Collected data

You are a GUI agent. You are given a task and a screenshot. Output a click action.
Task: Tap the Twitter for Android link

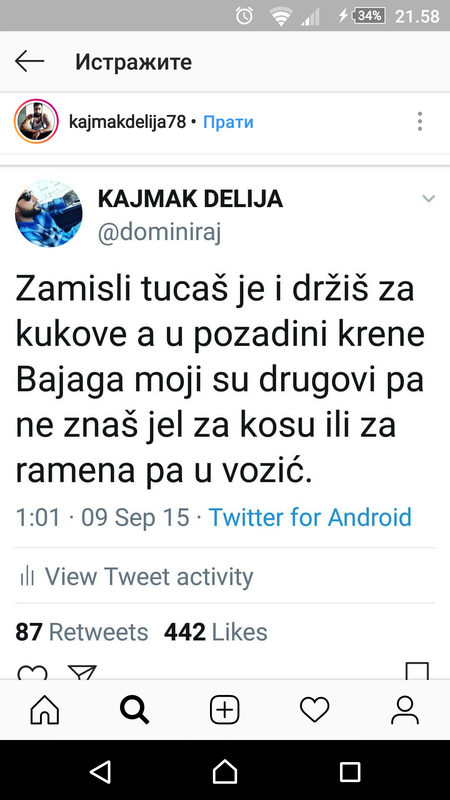coord(310,517)
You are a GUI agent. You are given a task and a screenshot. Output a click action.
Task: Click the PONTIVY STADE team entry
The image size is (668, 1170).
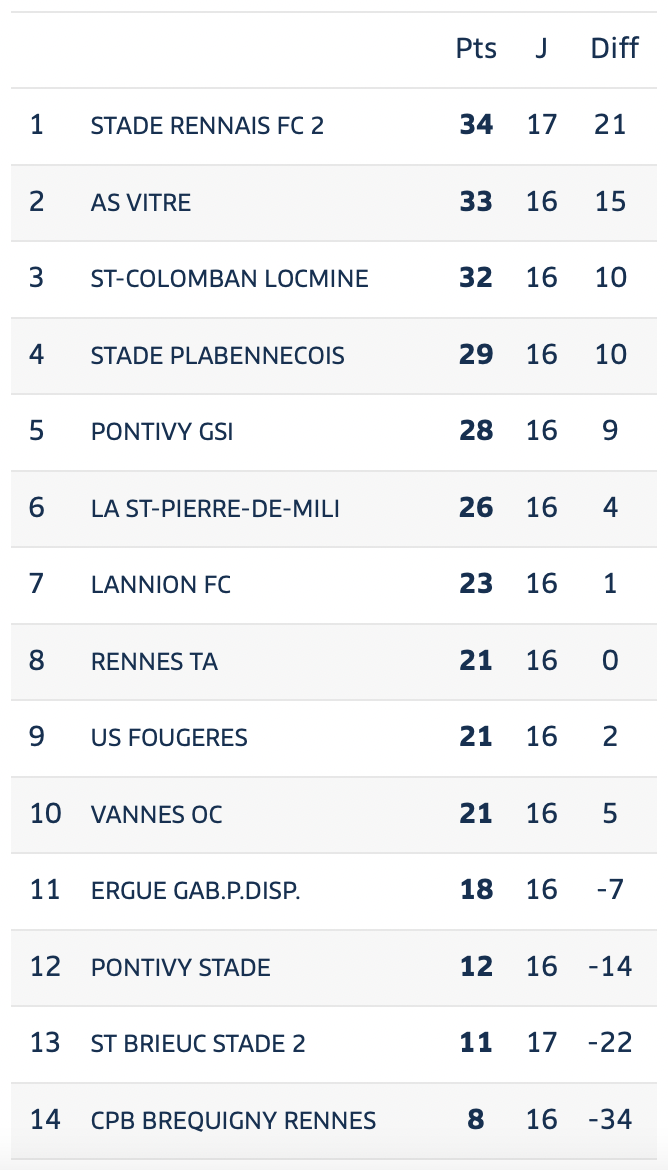[181, 967]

#### What to do:
Revise all the records above, changing every "screenshot" to "screen capture" and keeping everything else the same. Leave the pictures out of your answer.

#### Expected answer:
You are a GUI agent. You are given a task and a screen capture. Output a click action.
Task: Tap the Twitter for Android link

coord(310,517)
You are a GUI agent. You are given a task and a screen capture. Output a click action.
Task: Click the PONTIVY STADE team entry
The image size is (668, 1170).
[181, 967]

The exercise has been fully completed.